[Start of section]

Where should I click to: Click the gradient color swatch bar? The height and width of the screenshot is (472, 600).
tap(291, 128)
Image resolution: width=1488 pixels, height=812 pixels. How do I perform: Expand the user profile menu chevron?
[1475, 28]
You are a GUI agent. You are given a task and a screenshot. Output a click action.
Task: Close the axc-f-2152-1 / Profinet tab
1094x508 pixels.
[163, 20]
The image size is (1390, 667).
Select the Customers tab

[End of section]
[Start of section]

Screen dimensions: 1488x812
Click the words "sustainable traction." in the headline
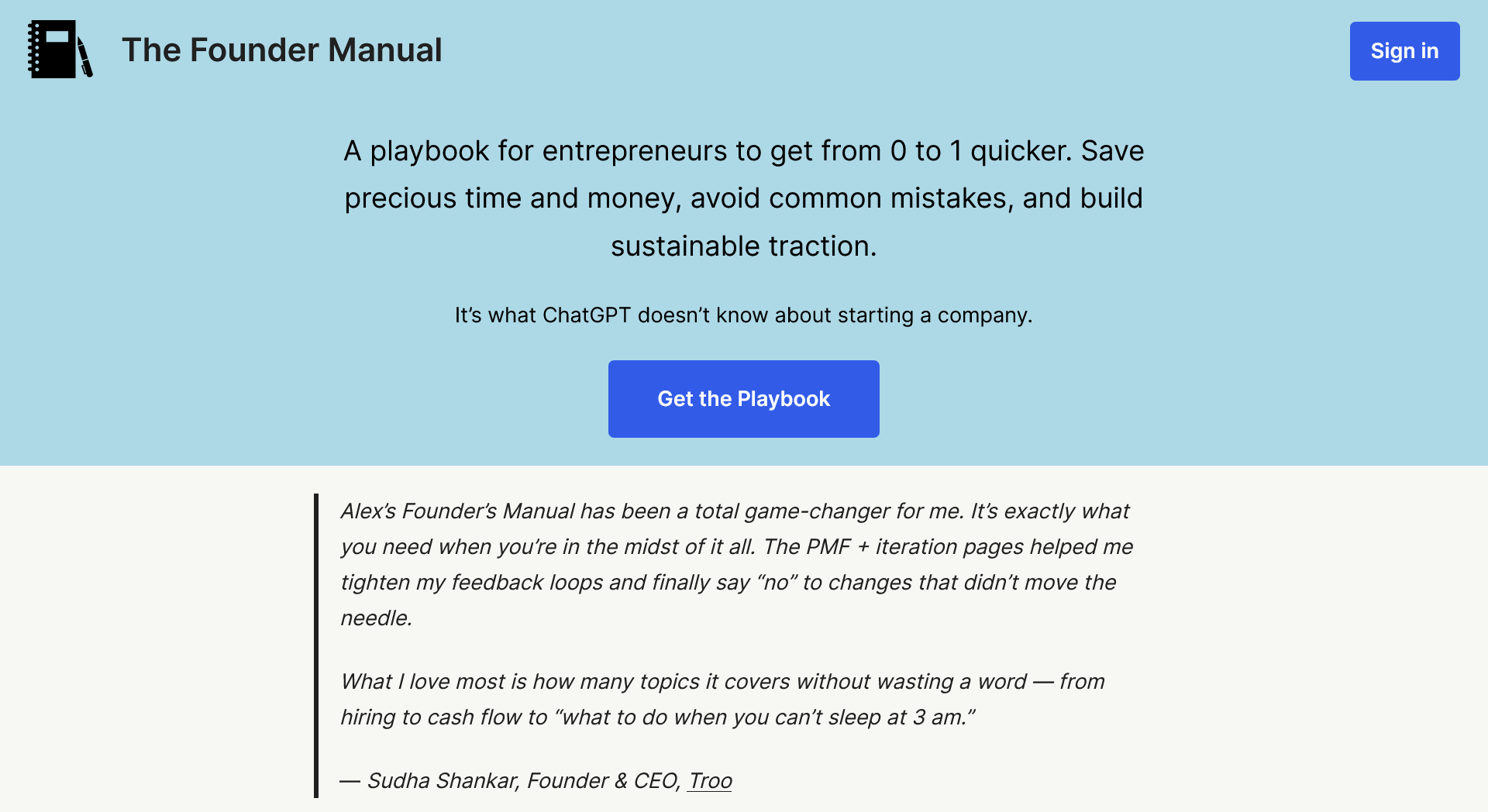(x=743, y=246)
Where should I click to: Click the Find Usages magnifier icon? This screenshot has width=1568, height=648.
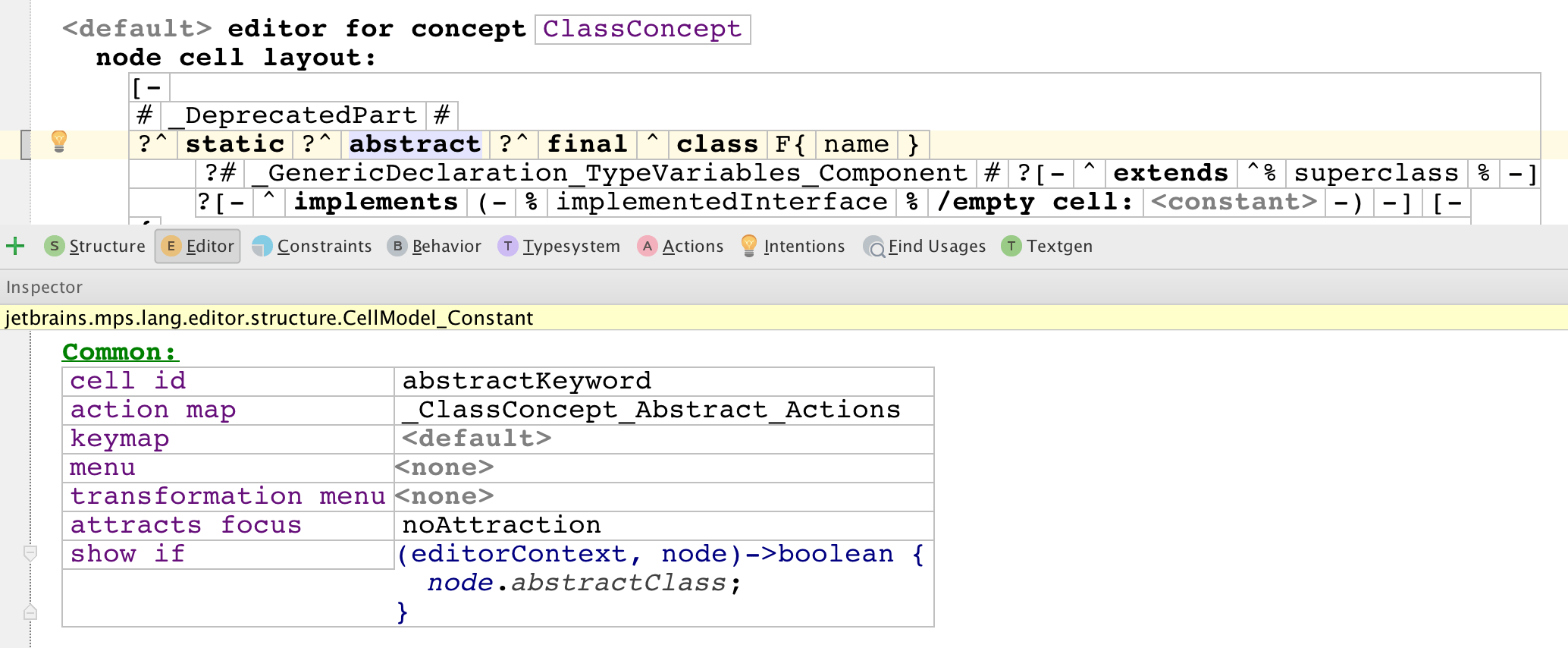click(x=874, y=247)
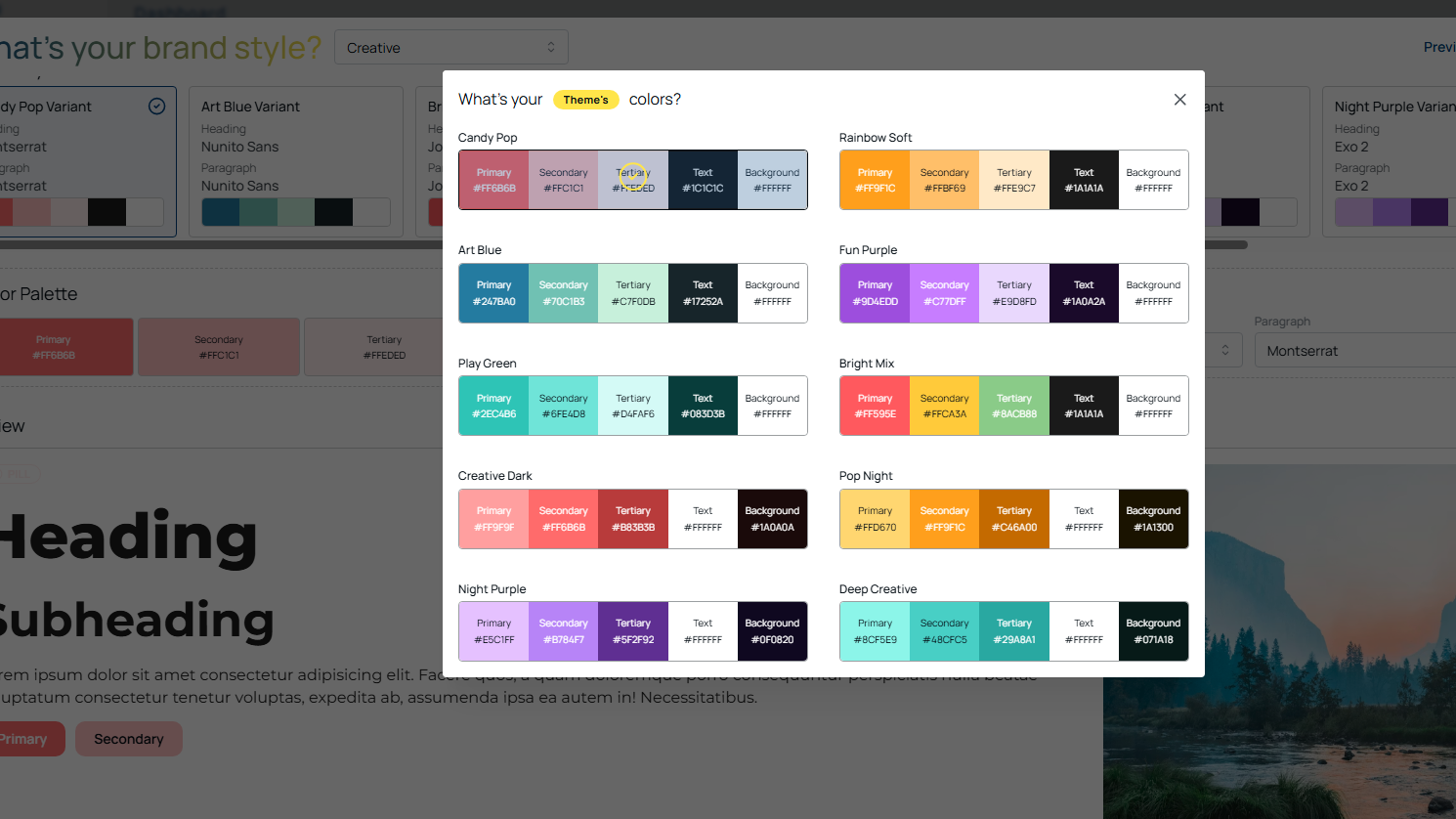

[End of section]

§ What needs to be done
Within the data above, the lines from the one with "You are a GUI" to the one with "Select the Customers tab" must be repeated exactly; no other line belongs in the answer.

§ Written answer
You are a GUI agent. You are given a task and a screenshot. Output a click action.
Task: Close the axc-f-2152-1 / Profinet tab
1094x508 pixels.
[163, 20]
The image size is (1390, 667).
Select the Customers tab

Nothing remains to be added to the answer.